The Wolf
“The world must be romanticised. In this way its original meaning can be rediscovered.” — Novalis

During an intense meditation retreat some months ago, a large grey wolf appeared at my side. He has not left since.
The large grey wolf moves beside me without haste, his massive head raised alertly, nose lifted into the wind. We take back streets to avoid the pedestrian zone, which is overrun at Saturday lunchtime. At a red light we wait while city traffic rushes past. I rest my hand on the wolf’s back and feel his bony shoulder beneath the shaggy coat.
He spent the first night in Leipzig at the foot of my wide bed. We have more space here than on the narrow mattress at the retreat house.
The wolf takes the move to Leipzig with equanimity — I notice no change in his behaviour. He is not the only wild creature in the neighbourhood, after all: falling asleep last night, we heard the piercing cries of grey herons fishing by lamplight in the canals. Early this morning, just after sunrise, the hoarse barking of foxes was drowned out by the raucous cawing of the enormous crow flocks that roost in the nearby zoo. Raccoons rummage through the bins; wild boar plough up the park. The wild lives among us. It does not occur to my wolf that he might be out of place here.
In the afternoon, as I type at my laptop in a café, he sleeps under the table. None of the other guests suspect that a large wolf is in their midst. Even my enchanted flatmates know nothing of their new lodger. And yet he is more present than many of those around me. He radiates immense energy. I keep trying to “see” where he draws it from.
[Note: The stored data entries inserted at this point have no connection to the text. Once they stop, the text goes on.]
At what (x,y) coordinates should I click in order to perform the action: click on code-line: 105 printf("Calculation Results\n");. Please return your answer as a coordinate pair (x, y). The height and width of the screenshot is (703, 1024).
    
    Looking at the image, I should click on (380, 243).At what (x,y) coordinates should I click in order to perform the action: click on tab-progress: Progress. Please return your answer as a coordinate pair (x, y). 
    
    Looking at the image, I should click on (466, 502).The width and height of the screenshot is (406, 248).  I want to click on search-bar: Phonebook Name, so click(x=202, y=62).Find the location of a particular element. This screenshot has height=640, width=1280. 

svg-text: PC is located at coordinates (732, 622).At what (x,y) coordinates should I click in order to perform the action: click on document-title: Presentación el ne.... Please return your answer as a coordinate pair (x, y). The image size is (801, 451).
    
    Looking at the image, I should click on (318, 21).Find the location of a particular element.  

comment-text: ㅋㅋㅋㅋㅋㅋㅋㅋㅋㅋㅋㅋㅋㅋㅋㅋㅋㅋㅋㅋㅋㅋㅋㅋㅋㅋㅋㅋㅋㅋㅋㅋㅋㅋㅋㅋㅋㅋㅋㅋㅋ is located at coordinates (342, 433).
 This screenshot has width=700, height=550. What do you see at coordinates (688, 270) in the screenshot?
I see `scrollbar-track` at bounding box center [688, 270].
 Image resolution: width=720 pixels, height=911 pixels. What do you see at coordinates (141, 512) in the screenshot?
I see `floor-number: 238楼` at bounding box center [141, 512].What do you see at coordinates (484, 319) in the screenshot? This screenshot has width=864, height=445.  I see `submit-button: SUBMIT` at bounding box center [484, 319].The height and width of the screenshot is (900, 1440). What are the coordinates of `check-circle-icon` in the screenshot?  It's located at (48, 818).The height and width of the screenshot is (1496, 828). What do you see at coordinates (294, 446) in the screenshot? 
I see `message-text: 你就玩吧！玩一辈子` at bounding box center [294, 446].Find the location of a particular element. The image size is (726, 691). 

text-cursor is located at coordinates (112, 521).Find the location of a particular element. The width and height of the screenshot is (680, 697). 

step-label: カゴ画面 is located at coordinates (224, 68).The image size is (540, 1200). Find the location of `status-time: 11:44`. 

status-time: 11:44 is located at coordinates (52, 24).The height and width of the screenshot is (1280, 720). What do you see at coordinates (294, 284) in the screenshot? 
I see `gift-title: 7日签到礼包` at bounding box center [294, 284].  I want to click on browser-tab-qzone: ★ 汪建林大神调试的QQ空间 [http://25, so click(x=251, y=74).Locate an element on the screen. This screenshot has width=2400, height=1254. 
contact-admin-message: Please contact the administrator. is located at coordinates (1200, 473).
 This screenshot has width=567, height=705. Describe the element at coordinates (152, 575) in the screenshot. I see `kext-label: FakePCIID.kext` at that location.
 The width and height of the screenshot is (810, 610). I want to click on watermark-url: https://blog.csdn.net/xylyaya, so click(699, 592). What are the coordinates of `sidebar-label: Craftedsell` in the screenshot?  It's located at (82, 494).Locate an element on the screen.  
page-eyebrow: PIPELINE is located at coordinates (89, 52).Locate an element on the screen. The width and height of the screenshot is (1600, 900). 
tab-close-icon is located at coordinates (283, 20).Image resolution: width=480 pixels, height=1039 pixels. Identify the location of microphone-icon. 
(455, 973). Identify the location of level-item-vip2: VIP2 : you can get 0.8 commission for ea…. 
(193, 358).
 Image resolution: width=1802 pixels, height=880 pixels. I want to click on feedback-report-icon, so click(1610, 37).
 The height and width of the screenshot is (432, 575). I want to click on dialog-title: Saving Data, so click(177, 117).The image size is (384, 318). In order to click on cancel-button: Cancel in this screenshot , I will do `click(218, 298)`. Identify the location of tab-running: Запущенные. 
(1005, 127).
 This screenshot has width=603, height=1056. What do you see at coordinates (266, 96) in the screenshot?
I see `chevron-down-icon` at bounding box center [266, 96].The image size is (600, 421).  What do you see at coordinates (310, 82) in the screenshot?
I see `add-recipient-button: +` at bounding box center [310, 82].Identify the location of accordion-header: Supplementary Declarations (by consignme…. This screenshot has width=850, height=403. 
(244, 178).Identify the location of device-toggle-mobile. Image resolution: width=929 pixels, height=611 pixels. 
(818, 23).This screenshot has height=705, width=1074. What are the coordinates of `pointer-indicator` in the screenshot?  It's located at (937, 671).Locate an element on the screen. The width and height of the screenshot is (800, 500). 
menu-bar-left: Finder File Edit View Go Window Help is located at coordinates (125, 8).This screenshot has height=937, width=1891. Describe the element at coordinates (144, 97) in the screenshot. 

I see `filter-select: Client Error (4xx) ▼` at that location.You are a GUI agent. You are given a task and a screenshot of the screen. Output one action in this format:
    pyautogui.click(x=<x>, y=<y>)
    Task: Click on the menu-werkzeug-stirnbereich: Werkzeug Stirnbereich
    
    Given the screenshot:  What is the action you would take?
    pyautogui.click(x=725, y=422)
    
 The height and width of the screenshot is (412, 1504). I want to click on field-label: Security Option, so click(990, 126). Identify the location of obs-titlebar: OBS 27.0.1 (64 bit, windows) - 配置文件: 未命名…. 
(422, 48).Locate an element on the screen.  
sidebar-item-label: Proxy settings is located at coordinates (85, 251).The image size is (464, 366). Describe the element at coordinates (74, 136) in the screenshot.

The retreats continue to work in me — above all the last one. Last night I heard in my sleep, as if from a great distance, the dull beat of drums, the ringing of bells, again and again overridden by the shrill blare of bone trumpets. Everything around me was black; I seemed to be wandering once more through the caves of my interior, the wolf as always protectively at my side. But suddenly he was larger than me. As I wondered at this, I noticed I was no longer moving on two legs but on four white paws. My perception had shifted too: I seemed to smell, hear and feel more than I could see, and the darkness around me posed no obstacle to my orientation. With some effort I managed to shift my perspective — from dream-subject to observer. I saw from outside: the wolf padding through a dark cave, and beside him a grey-white husky with my blue eyes. In the dream, I had become a dog.
As we walk home through the Clara-Park in the diffuse light of dusk, I muse on the dream and watch the wolf trotting a few steps ahead of me, nose to the verge.
Suddenly I am overcome again by the vague sense of being able to perceive a boundary along which he moves. He seems to represent something like an interface. It is as though two energetic fields are meeting. He moves through my reality — and belongs to it. At the same time, the steady stream of energy that sustains him seems to draw from a source beyond my universe. As though something on the other side of that boundary flows alongside me in a constant, even current, its enormous energy perpetually condensing to my right. An energetic densification, whose intense waves of movement conjure within me the imagined image of a long-limbed, gaunt, shaggy wolf.
“Stop speculating,” I remind myself. “Don’t make a story of it.”
I am simply glad he is here. Whatever the reason.